CONSIGNE: Transformez en tableau Markdown les lignes du matériel, du début jusqu'à la ligne contenant "I want to click on word-icon: W, so" incluse, avec une colonne Numéro et une colonne Ligne, sans les lignes vides. Omettez les images dans la réponse.

JEU DE DONNÉES:
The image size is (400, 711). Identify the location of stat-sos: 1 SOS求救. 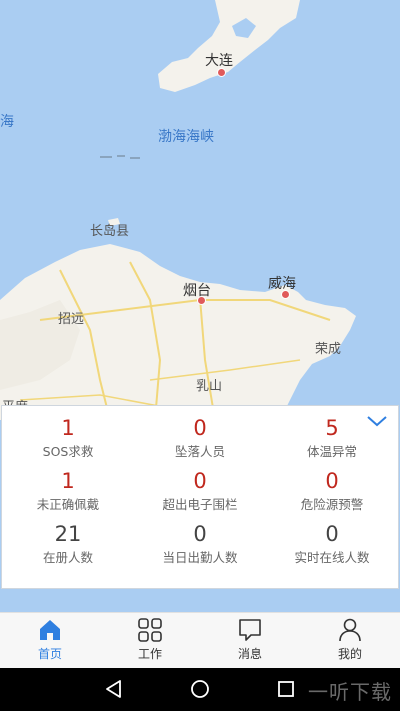
(68, 438).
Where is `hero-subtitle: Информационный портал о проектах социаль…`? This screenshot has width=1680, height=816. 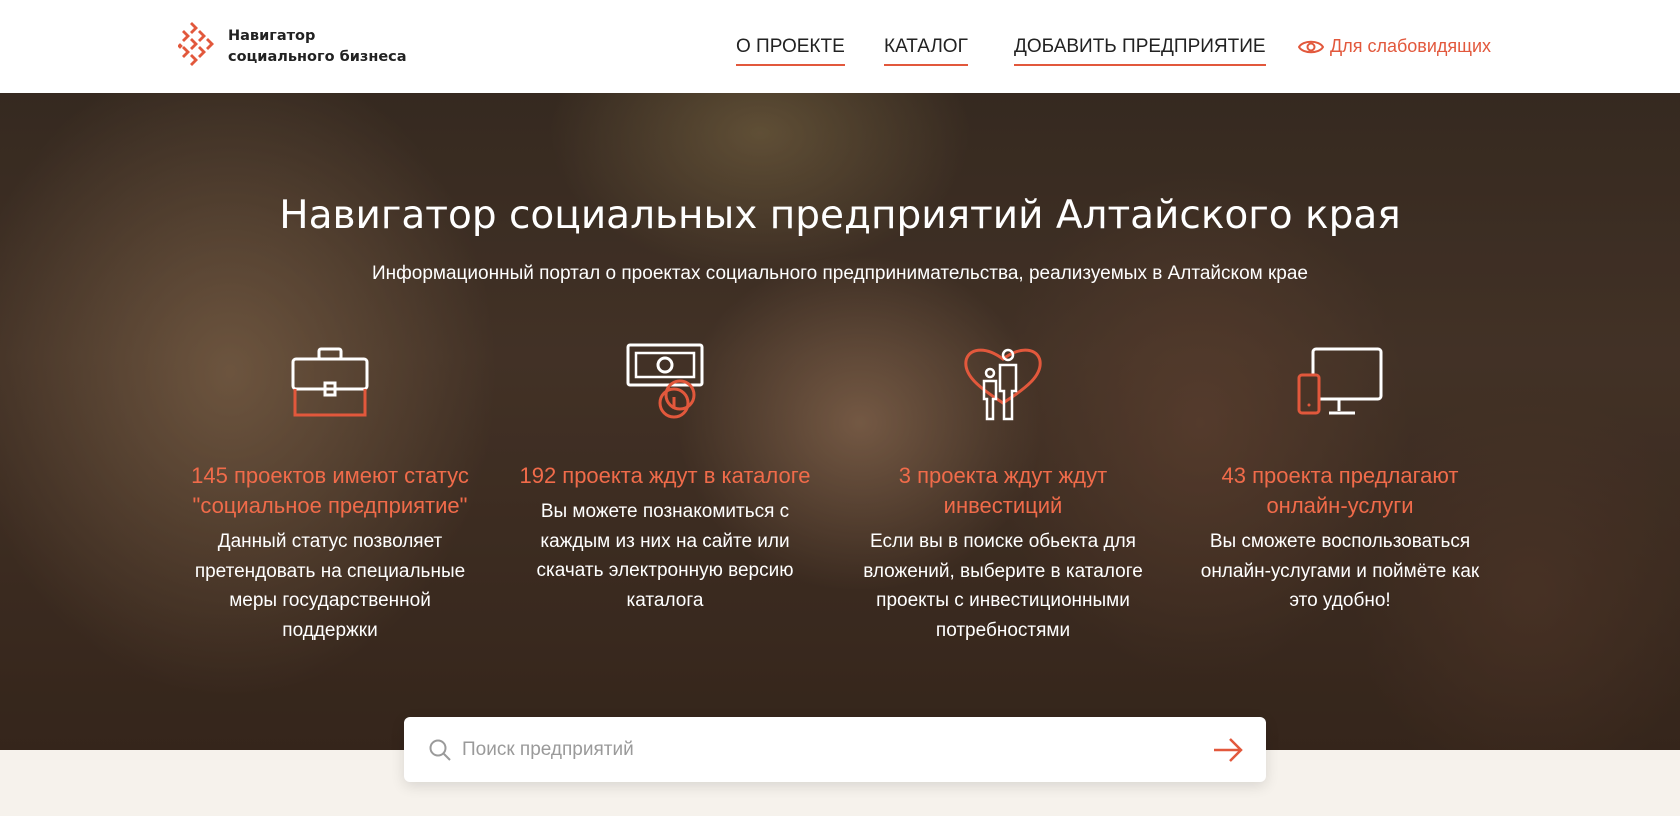
hero-subtitle: Информационный портал о проектах социаль… is located at coordinates (840, 274).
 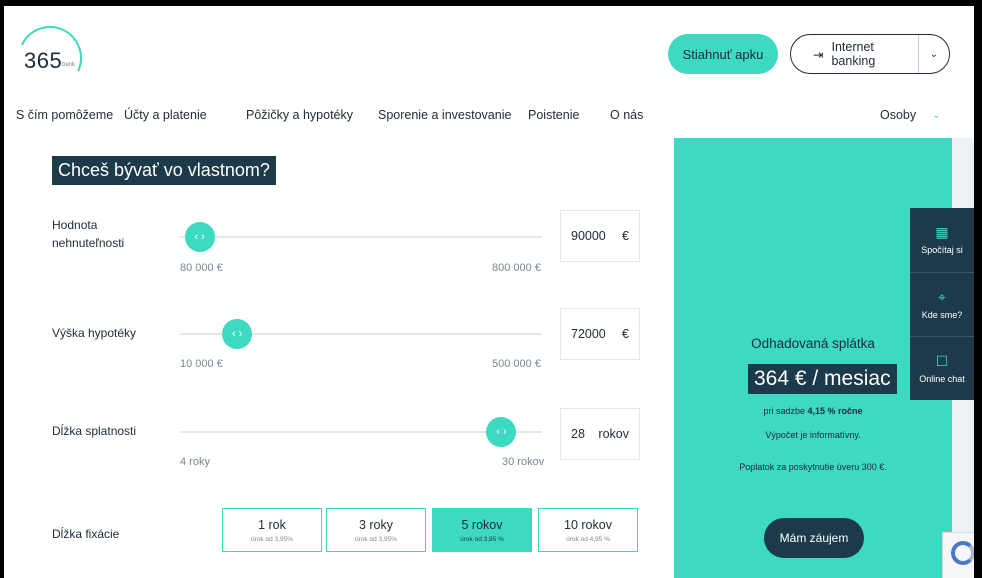 I want to click on property-value-input: 90000 €, so click(x=600, y=236).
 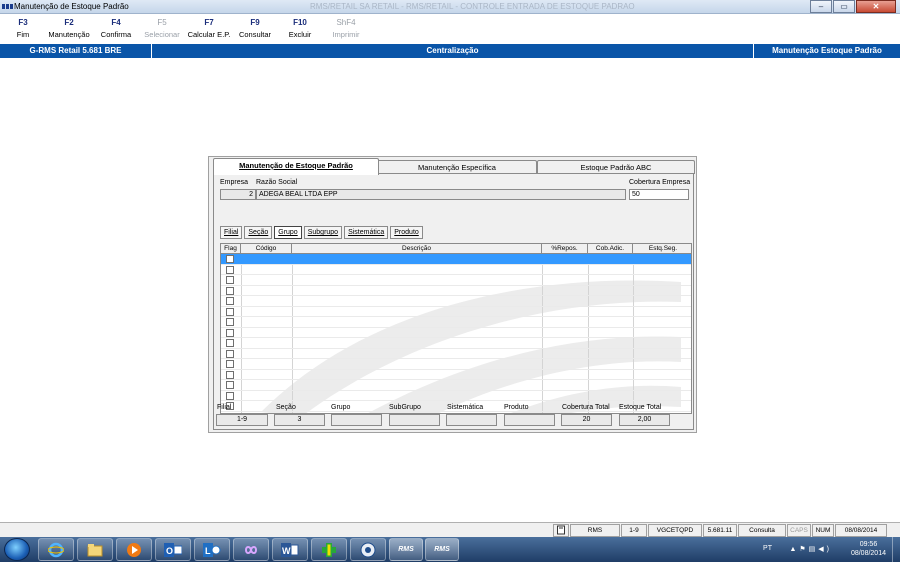 I want to click on word-icon: W, so click(x=290, y=550).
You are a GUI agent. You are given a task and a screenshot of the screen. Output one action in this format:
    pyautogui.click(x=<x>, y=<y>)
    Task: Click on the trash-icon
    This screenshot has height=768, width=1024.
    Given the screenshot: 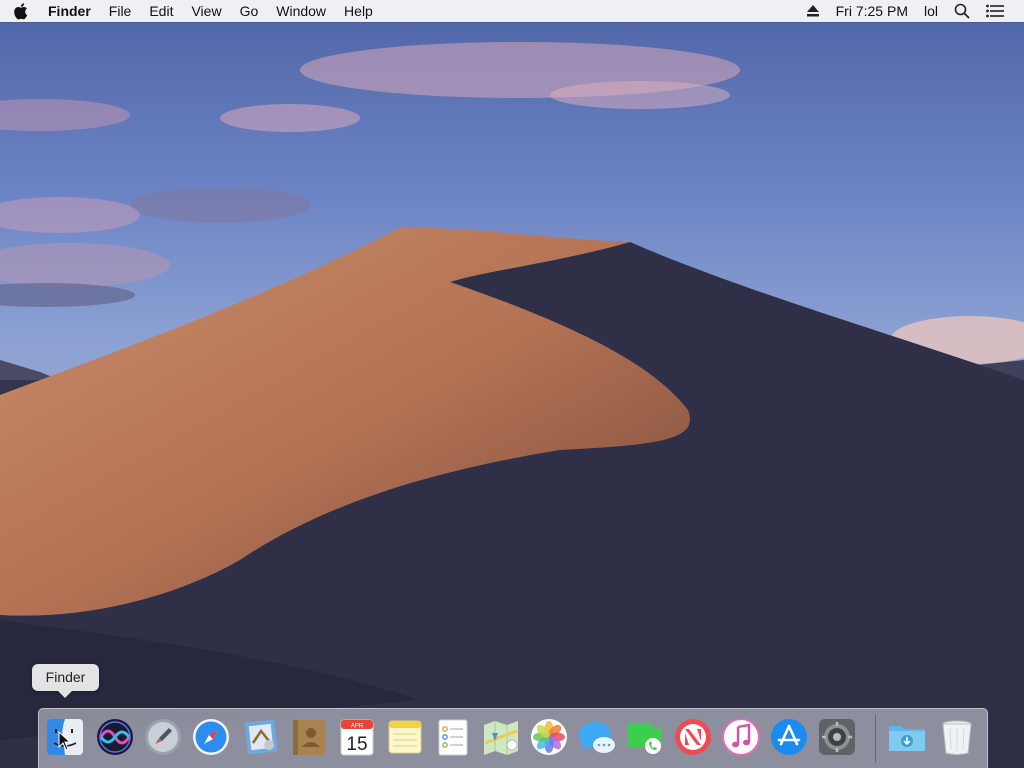 What is the action you would take?
    pyautogui.click(x=957, y=738)
    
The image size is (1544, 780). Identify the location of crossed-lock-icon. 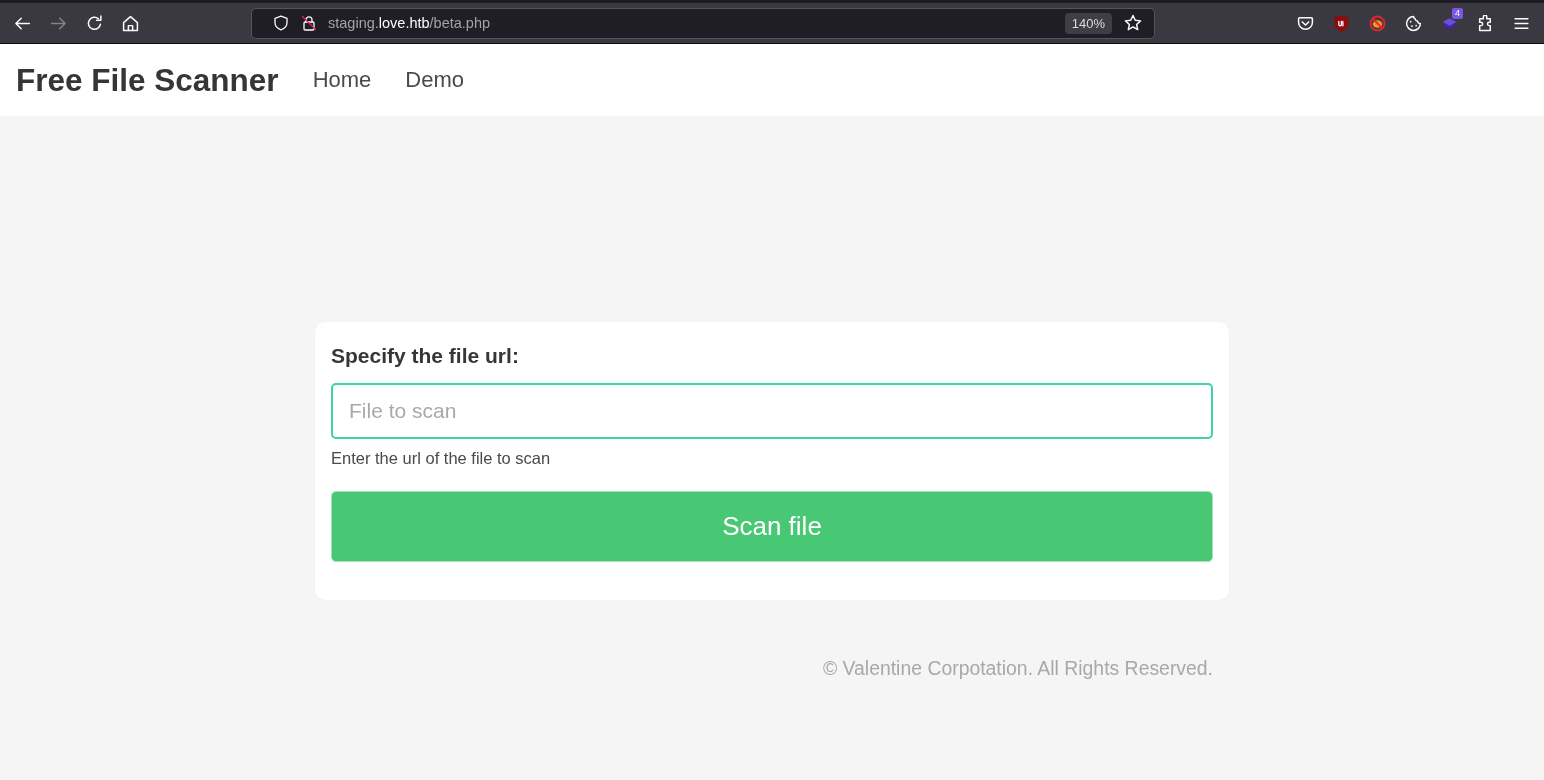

ZONE DE RÉPONSE:
| Numéro | Ligne |
|---|---|
| 1 | The image size is (400, 711). Identify the location of stat-sos: 1 SOS求救.  |
| 2 | (68, 438). |
| 3 | Where is `hero-subtitle: Информационный портал о проектах социаль…`? This screenshot has width=1680, height=816.  |
| 4 | hero-subtitle: Информационный портал о проектах социаль… is located at coordinates (840, 274). |
| 5 |   I want to click on property-value-input: 90000 €, so click(x=600, y=236). |
| 6 |   I want to click on word-icon: W, so click(x=290, y=550). |